From the problem, since \( n_1 \) small divisions of the main scale correspond to \( n_2 \) divisions on the vernier scale, we can express their values in equations:
- The value of \( n_1 \) divisions on the main scale: \( n_1 \times L \)
- The value of \( n_2 \) divisions on the vernier scale: \( n_2 \times l \)
Since these two lengths represent the same length, we can equate them:
\[ n_1 \cdot L = n_2 \cdot l \Rightarrow l = \frac{n_1 \cdot L}{n_2} \]

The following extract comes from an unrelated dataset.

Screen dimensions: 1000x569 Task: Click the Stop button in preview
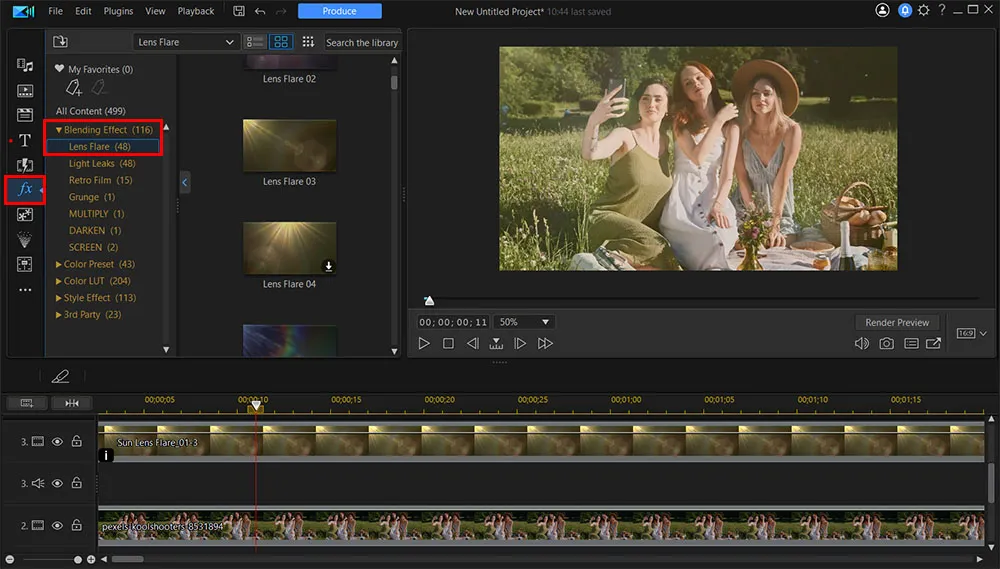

Now, substituting that back into the least count formula:
\[ \text{Least Count} = L - l \]
Substituting \( l \):
\[ \text{Least Count} = L - \frac{n_1 \cdot L}{n_2} \]
Factoring out \( L \):
\[ \text{Least Count} = L \left( 1 - \frac{n_1}{n_2} \right) = L \left( \frac{n_2 - n_1}{n_2} \right) \]
So, the least count of the instrument can be expressed as:
\[ \text{Least Count} = \frac{L(n_2 - n_1)}{n_2} \]
This formula gives you the least count based on the relationship between the divisions of the main scale and the vernier scale.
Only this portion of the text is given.